On the other hand, when I was selling printers, I saw so many of my customers struggle with post-process bottlenecks – one of the main issues that PostProcess works to alleviate. These bottlenecks could really negatively impact engineers’ workflows and general productivity. No matter how fast they moved, it seemed that parts would just pile up waiting to be cleaned. Breakage was also a big issue, as every broken part requires the printing cycle to be restarted once again. Since PostProcess’s technology is designed specifically for additive parts and offers intuitive software settings, they add a lot of value when it comes to breakage mitigation.

Can you give me an example of a situation in which you saw software-based post-printing solutions really revolutionized or dramatically improved an additive workflow?

Service bureaus are probably the place where I’ve seen our solutions make the most tremendous impact. By freeing up manual labor and thereby allowing technicians to spend time on more valuable tasks, our support removal and surface finishing solutions effectively help to streamline and automate workflows.

I’d say that another major benefit to our solutions is that they are able to work with a variety of materials, making them ideal for large labs that utilize 5 or 6 different types of additive solutions. Generally, our automated post-printing technology enables service bureaus and manufacturers alike to boost throughput and significantly reduce lead times.

In what areas do you see additive manufacturing making the most impact over the next 10-20 years? How does post-printing play a role?

As the benefits of additive manufacturing become increasingly clear, I’ve noticed a movement away from traditional subtractive manufacturing, and a larger push towards additive.
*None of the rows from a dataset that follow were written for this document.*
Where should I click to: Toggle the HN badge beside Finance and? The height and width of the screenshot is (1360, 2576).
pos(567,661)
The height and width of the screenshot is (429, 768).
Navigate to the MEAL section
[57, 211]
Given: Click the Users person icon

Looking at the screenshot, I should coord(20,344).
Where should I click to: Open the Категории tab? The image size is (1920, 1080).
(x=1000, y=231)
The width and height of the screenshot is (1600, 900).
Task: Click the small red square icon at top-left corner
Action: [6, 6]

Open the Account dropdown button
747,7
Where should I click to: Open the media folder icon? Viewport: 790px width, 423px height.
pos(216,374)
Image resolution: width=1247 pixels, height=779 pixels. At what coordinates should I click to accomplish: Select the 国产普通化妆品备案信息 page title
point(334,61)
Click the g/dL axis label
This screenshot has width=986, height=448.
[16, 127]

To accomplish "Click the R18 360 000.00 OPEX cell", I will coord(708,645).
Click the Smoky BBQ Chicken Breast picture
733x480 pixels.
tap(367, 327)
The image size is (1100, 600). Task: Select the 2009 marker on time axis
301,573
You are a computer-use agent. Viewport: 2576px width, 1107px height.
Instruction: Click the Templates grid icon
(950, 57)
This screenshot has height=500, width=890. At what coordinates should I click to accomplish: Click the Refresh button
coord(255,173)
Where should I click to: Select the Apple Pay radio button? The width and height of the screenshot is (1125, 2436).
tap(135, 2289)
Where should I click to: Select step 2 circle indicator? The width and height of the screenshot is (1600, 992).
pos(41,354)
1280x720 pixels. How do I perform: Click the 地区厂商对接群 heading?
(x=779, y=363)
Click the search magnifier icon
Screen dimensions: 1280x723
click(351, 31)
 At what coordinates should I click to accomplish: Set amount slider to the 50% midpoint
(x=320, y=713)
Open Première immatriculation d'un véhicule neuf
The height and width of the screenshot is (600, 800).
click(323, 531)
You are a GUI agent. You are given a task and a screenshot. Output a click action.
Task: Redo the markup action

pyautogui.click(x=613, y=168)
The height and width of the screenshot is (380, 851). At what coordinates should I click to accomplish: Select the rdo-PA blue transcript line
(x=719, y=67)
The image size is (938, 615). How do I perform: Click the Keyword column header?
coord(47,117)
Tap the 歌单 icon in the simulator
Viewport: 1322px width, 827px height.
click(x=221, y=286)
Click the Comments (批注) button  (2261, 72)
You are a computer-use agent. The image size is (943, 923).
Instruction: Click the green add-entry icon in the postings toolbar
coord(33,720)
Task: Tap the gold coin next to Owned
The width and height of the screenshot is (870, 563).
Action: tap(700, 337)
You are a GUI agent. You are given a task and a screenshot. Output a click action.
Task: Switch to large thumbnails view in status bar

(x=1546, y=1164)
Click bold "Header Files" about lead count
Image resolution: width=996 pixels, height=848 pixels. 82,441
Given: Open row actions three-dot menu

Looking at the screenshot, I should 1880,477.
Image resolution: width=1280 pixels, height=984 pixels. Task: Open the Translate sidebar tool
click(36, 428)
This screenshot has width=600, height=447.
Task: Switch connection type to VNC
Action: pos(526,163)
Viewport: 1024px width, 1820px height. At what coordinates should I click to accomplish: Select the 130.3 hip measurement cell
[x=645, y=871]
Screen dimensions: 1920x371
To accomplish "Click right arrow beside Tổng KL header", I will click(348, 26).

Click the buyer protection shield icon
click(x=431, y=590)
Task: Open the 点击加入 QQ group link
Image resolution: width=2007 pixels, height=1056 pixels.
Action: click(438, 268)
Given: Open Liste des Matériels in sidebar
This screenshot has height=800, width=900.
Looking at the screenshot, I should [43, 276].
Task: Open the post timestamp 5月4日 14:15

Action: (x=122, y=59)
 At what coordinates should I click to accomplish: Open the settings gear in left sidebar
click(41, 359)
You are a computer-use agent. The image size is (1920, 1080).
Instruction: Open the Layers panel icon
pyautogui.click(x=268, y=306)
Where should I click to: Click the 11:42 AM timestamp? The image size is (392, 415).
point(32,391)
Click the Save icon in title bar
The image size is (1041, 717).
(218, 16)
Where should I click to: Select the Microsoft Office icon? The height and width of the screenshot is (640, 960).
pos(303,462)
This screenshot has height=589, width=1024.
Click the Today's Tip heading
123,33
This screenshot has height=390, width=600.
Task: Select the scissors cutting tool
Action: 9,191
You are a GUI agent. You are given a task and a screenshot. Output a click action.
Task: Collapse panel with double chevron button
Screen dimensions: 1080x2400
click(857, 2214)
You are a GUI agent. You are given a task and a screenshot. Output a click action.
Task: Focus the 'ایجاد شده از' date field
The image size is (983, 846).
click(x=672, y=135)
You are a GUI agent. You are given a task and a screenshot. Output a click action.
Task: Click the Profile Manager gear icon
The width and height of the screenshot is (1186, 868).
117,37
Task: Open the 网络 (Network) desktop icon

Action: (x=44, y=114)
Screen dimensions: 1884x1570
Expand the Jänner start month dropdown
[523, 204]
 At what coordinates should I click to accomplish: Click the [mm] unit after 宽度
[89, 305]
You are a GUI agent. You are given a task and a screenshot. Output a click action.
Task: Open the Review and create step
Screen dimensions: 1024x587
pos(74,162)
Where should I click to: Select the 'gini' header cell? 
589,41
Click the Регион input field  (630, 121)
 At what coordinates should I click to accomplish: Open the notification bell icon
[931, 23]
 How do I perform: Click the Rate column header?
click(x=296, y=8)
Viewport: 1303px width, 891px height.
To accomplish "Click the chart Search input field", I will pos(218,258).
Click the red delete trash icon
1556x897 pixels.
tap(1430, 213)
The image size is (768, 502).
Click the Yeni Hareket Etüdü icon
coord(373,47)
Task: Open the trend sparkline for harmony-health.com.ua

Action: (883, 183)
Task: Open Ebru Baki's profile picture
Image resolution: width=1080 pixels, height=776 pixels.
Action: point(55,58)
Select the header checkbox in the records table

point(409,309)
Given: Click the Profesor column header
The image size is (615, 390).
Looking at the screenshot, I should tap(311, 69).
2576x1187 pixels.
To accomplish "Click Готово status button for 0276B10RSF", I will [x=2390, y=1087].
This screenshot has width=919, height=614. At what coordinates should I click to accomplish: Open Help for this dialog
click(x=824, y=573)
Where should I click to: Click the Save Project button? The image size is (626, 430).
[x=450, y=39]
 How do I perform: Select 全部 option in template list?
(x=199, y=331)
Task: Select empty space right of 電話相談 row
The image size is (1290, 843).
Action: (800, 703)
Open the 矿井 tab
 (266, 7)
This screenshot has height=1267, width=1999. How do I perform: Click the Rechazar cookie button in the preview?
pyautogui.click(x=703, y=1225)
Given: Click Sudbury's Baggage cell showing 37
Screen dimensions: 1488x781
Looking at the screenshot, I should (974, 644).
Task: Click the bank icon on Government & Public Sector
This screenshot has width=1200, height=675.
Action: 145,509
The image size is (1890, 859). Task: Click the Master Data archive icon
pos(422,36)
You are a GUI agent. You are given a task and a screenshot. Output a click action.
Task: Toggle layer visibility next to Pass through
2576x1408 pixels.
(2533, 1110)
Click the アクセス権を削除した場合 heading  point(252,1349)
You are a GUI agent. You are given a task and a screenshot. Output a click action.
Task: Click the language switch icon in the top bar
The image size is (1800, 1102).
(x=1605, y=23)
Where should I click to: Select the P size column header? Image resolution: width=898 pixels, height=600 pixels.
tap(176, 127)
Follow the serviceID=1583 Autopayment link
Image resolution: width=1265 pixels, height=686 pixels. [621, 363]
The field where I’m seeing additive make the most significant impact would have to be medical. By utilizing additive, medical companies don’t have to deal with the frustrating lead times (often 8-10 weeks’ worth) that come along with thermoforming or injection molding. Additive, when equipped with automated post-processing, simply allows products to get to market so much faster than any traditional manufacturing technologies. Speed and quick implementation of product improvement is everything when you’re dealing with the medical industry, and at the end of the day, saving lives. The improved production speed that automated post-printing enables is essential here.

Taking all of your experience into account, what advice do you have for a company just starting out in additive?

My number one piece of advice is simply to do your homework. There are so many different types of products on the market, and you need to ensure that you choose the one that will fit best into your workflow. Don’t rely on what someone else tells you – sample an array of different technologies and materials. Also, set clear expectations upfront on what you expect your 3D printer to do in order to avoid surprises.